O restante do passivo será dividido entre as três empresas. A aviação, uma das linhas de negócios mais robustas, assumirá uma carga maior, enquanto as operações menos estáveis de energia ​​terão uma carga mais leve. As três terão classificações de crédito de grau de investimento, diz a GE, embora detalhes de suas estruturas de capital devam ser decididos mais tarde. Outras decisões pendentes incluem como as empresas serão chamadas e se continuarão a ostentar o logotipo do monograma da GE, que, segundo Culp, foi avaliado recentemente em US$ 20 bilhões.

A divisão posicionará as linhas de negócios para um obter melhor desempenho, diz a GE. Ela estabeleceu metas de margem de lucro operacional de até 20% para as empresas independentes de saúde e aviação, ambas melhorias do último trimestre. Mesmo os negócios relacionados à energia podem subir para a casa de um dígito com o tempo, apesar das expectativas de crescimento lento, diz a GE.

Imagem prejudicada

Depois que a divisão for concluída, Culp liderará a o que restar da GE, que compreenderá principalmente aviação junto com seguros, algumas dívidas herdadas e quaisquer participações acionárias remanescentes na cisão de assistência médica e outras participações que planeja vender ao longo do tempo. John Slattery, que dirige o negócio de motores a jato da GE, permanecerá no cargo.
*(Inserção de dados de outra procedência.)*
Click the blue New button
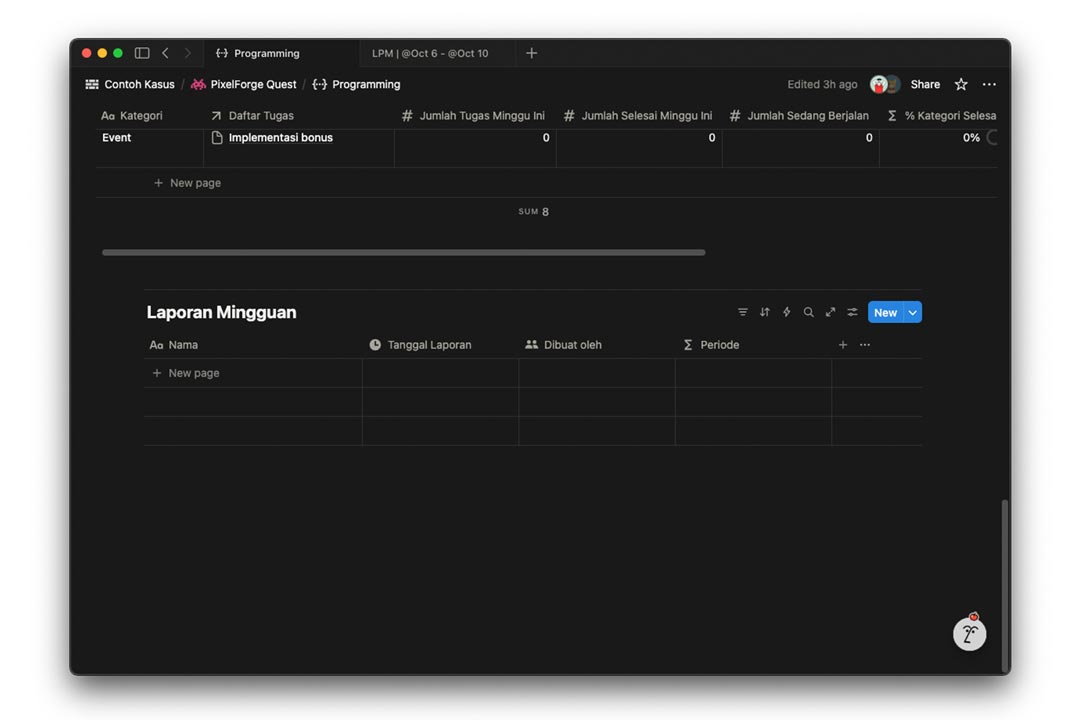click(x=885, y=313)
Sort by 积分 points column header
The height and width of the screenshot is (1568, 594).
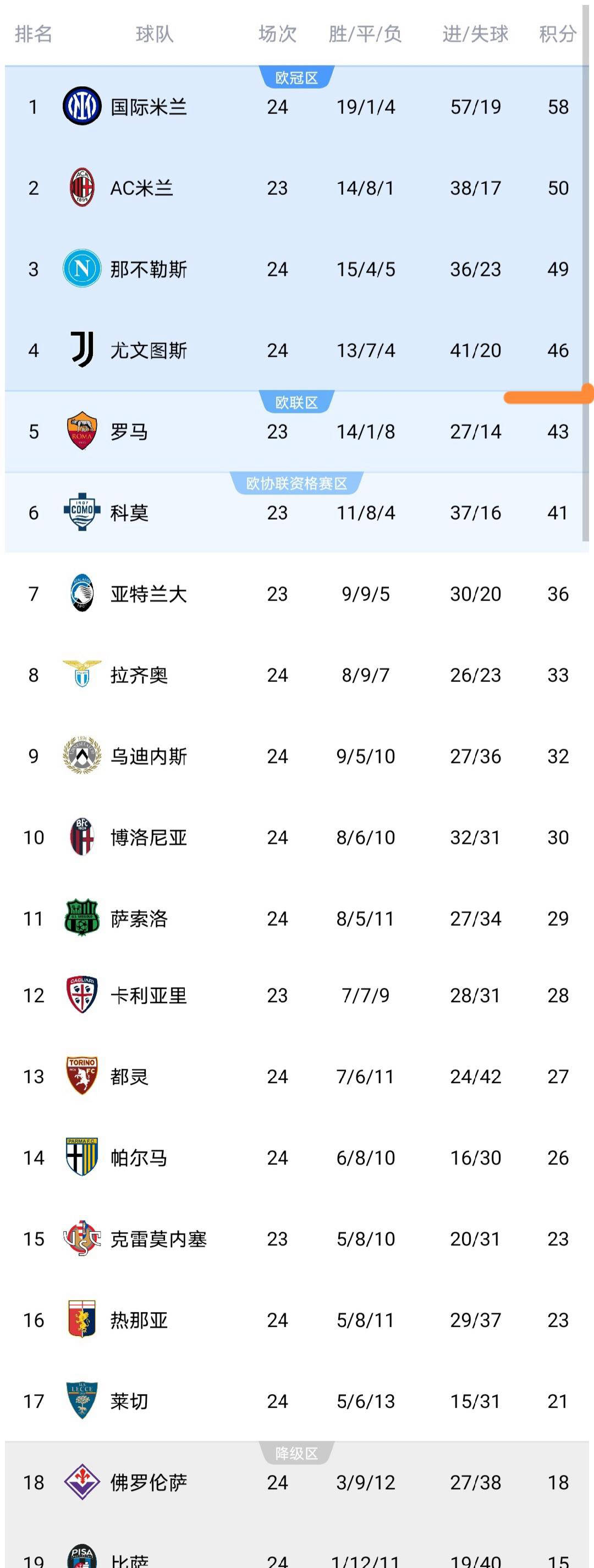[558, 34]
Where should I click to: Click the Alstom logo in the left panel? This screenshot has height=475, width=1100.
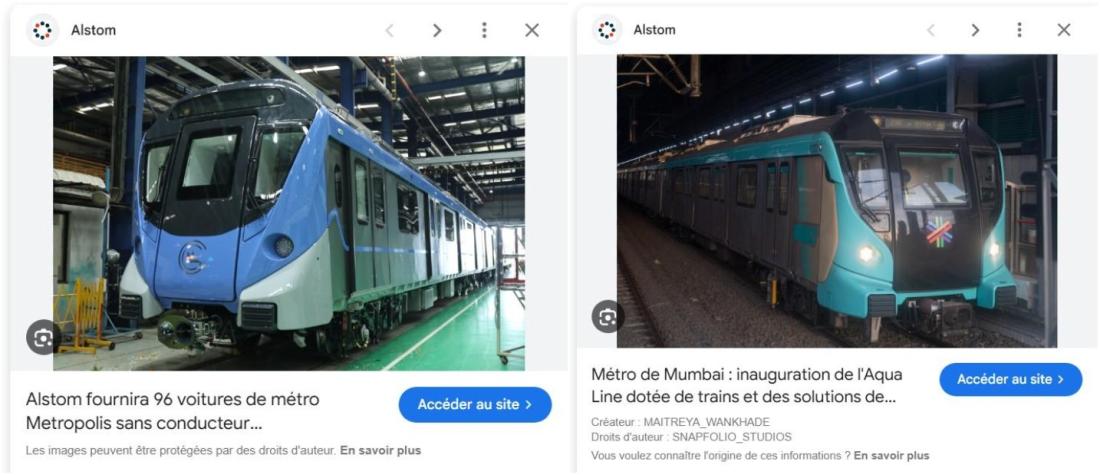(x=42, y=29)
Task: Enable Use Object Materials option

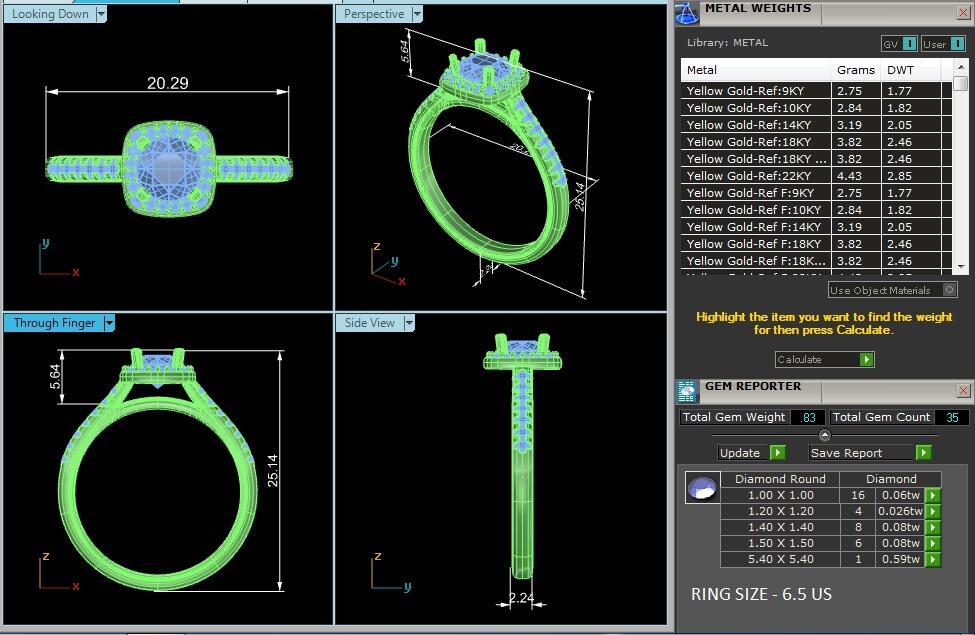Action: [949, 290]
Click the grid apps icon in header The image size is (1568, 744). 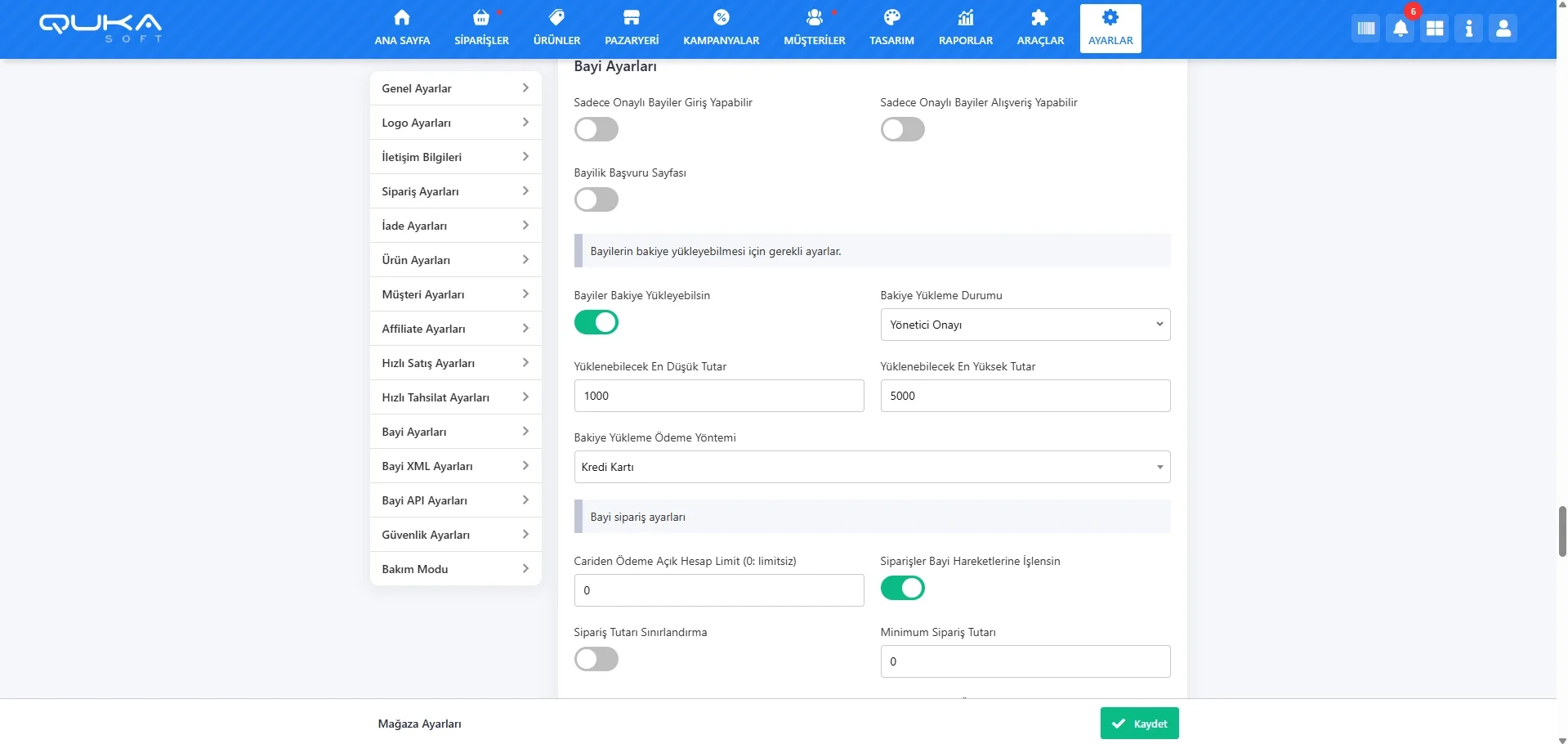click(1434, 29)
Culp chegou à GE com a fama de fazer as jogadas certas. Armado com um MBA em Harvard, ele assumiu a Danaher em 2001, quando a empresa fabricava produtos como bombas de gasolina e ferramentas Sears Craftsman. Nos 14 anos seguintes, ele reformulou a empresa por meio de mais de US$ 20 bilhões em aquisições, com foco nos setores de saúde e ciências biológicas. A Danaher, que se separou após a saída de Culp, hoje tem um valor de mercado de cerca de US$ 215 bilhões — 2.500% maior do que quando Culp foi nomeado CEO.
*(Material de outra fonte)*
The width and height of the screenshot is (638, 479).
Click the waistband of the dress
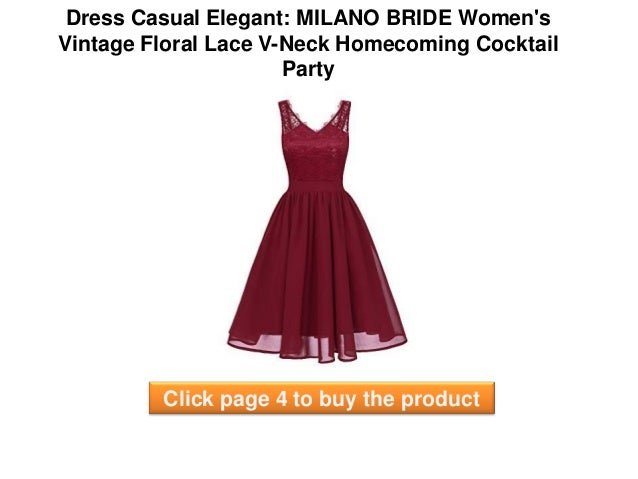click(x=316, y=186)
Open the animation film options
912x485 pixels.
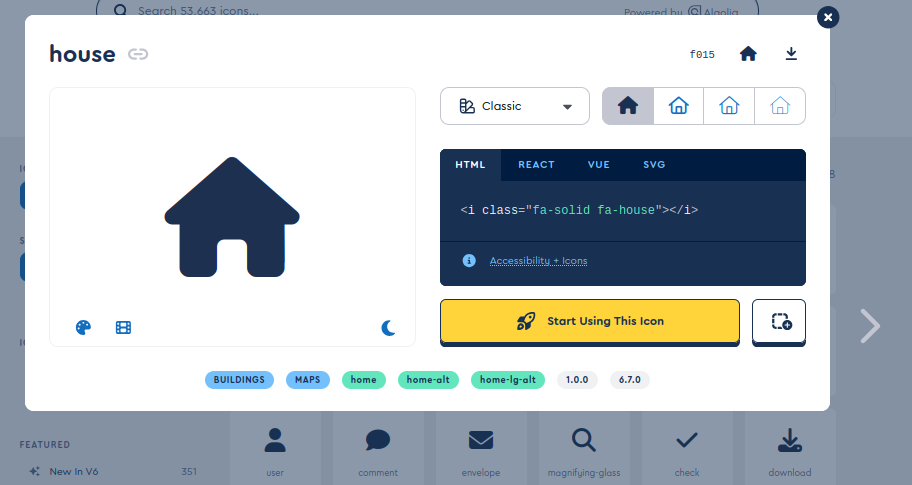point(123,327)
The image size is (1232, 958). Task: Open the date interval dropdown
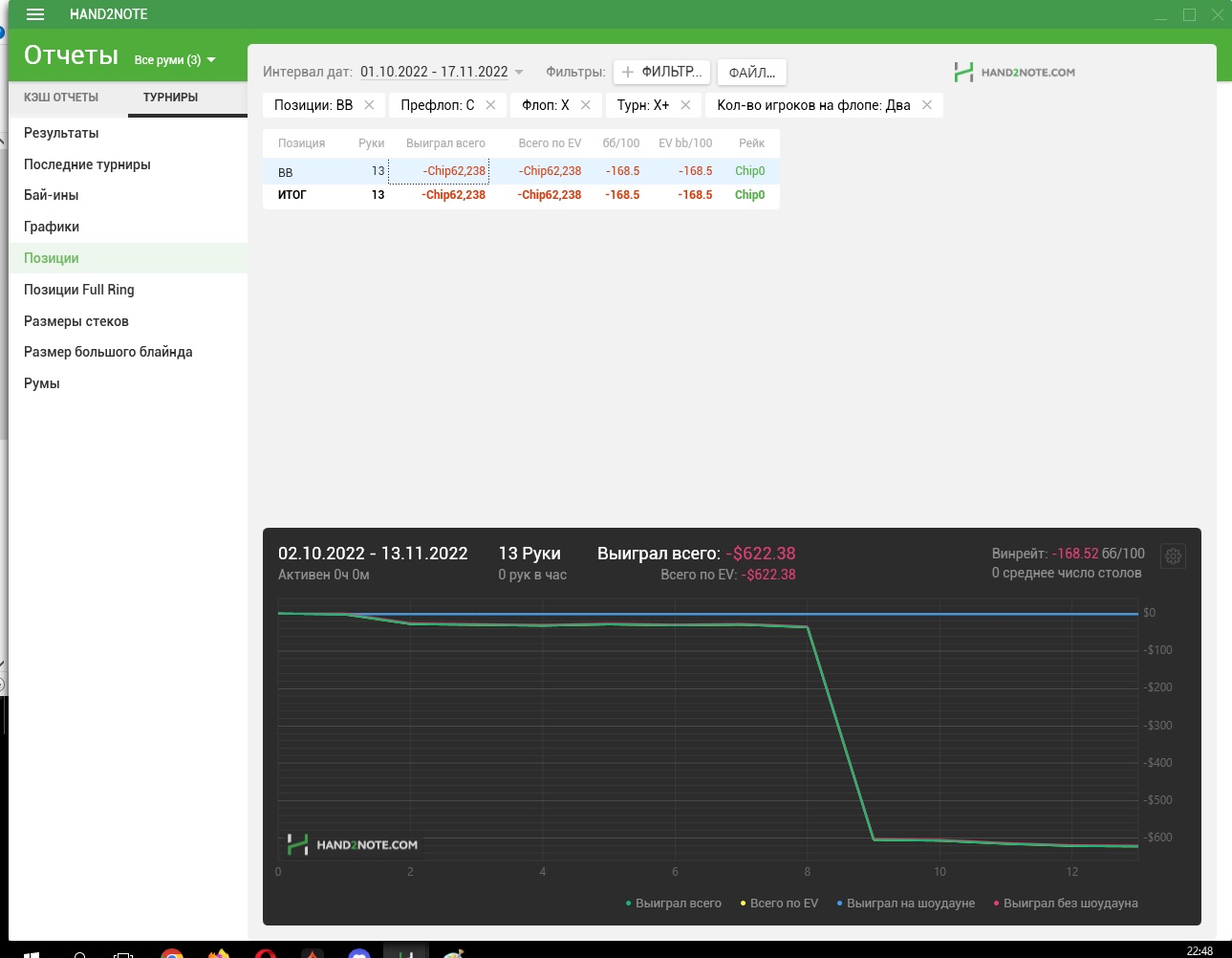[x=442, y=72]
Se ele conseguir obter pelo menos uma fração desse tipo de ganho na GE, ele terá merecido uma grande recompensa. A enorme concessão de ações que ele negociou — e que foi duramente criticada pelos investidores e até agora rendeu a ele pelo menos US$ 124 milhões, embora as ações tenham ficado atrás do mercado mais amplo durante sua gestão — permanece em vigor após os desmembramentos e levará em consideração o desempenho das ações de todas as entidades, de acordo com os termos do prêmio. O que não sobreviverá, entretanto, é a imagem da GE como conglomerado quintessencial da América corporativa.